16. Code of Conduct and Related Policies Supplier acknowledges that it has reviewed and has actual knowledge of Flowserve’s: (i) Code of Conduct, (ii) Supplier Code of Business Conduct, (iii) Human Rights Policy, and (iv) Privacy Policy. Supplier agrees that it and its subcontractors shall adhere to, and notify Flowserve in writing of, violations of the principles contained in the above identified policies (and, where Supplier has adopted equivalent principles, to those equivalent principles) in all its dealings with or on behalf of Flowserve, relating to any Purchase Order. If Supplier provides staff that works on behalf of Flowserve or represents Flowserve, Supplier commits that its and its subcontractor’s staff will behave in a manner that is consistent with the above identified policies. Supplier acknowledges and agrees that Flowserve may change the above policies in its sole discretion and at any time, and that Supplier shall comply, and cause its subcontractors to comply, with any such changes.

17. Severability Should any provision of these Purchase Order Terms or any portion thereof be found to be unenforceable by a court of competent jurisdiction or panel of arbitrators with competent jurisdiction, as the case may be, that provision shall be enforced to the maximum extent permissible so as to effect the intent of the Parties, and the remaining provisions hereof shall remain in full force and effect and shall not be affected by the illegal, invalid or unenforceable provision by its severance therefrom.

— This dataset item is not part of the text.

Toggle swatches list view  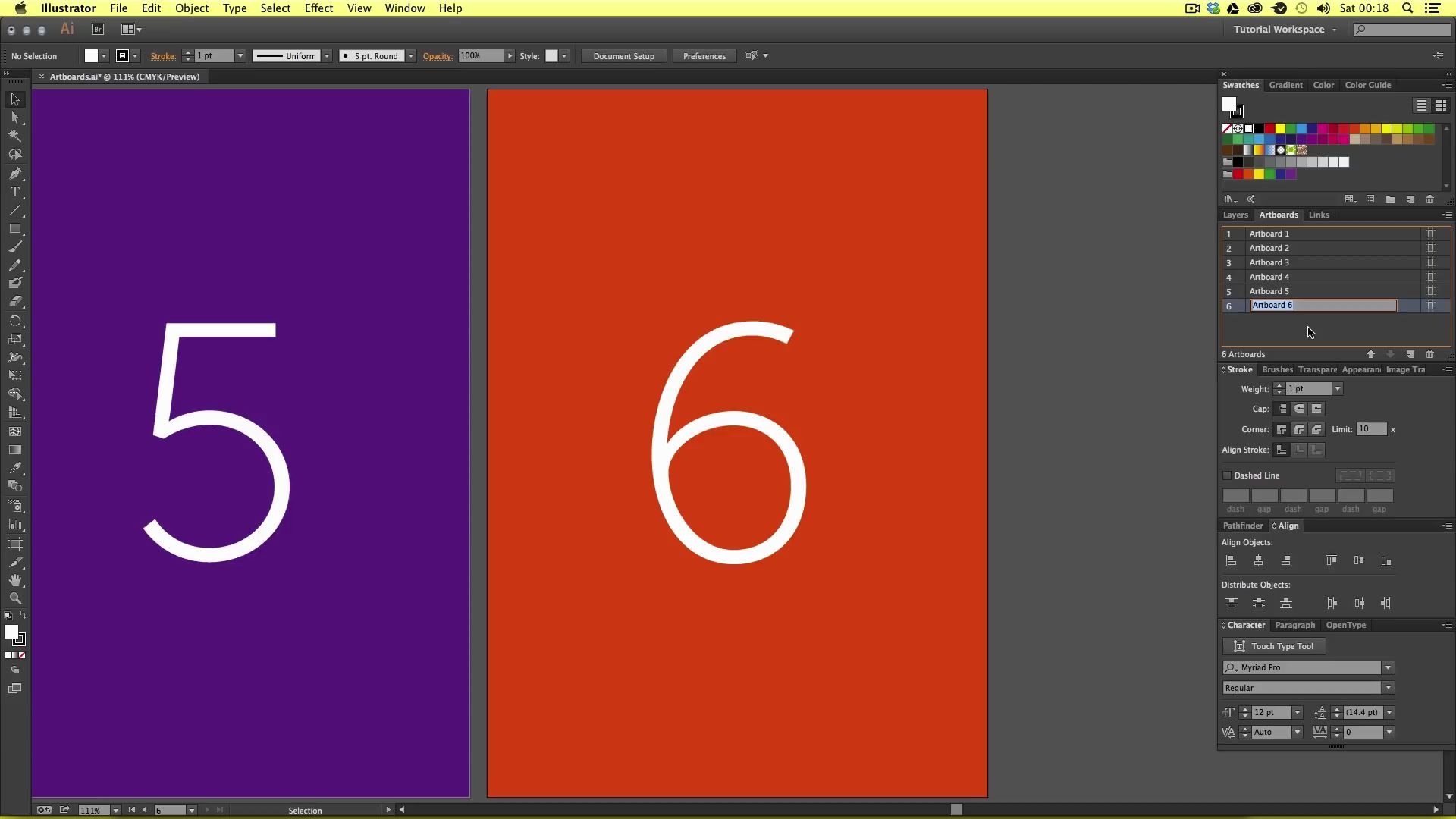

18. Modifications Any additional, contrary, or different terms provided by Supplier during the performance of a Purchase Order or contained or referred to in any form provided by Supplier are void and unenforceable. Any attempts by Supplier to modify, supersede, supplement, or otherwise alter Flowserve’s these Purchase Order Terms, are deemed rejected by Flowserve and will not be binding on Flowserve without need of further notice of objection, unless such terms have been fully approved in a written instrument signed by duly authorized representatives of the parties.

19. No Waiver of Conditions Flowserve's failure to insist upon strict compliance and performance by Supplier of these Purchase Order Terms or any terms and conditions contained in any Purchase Order shall not be deemed a waiver of any other right or default.

20. Translations / Governing Language English shall be the legal language of these Purchase Order Terms, and all parties waive any right to use and/or rely upon any other language, translation, or interpretation. The parties specifically agree that in the case of any inconsistencies or interpretation disputes, the English language version shall control.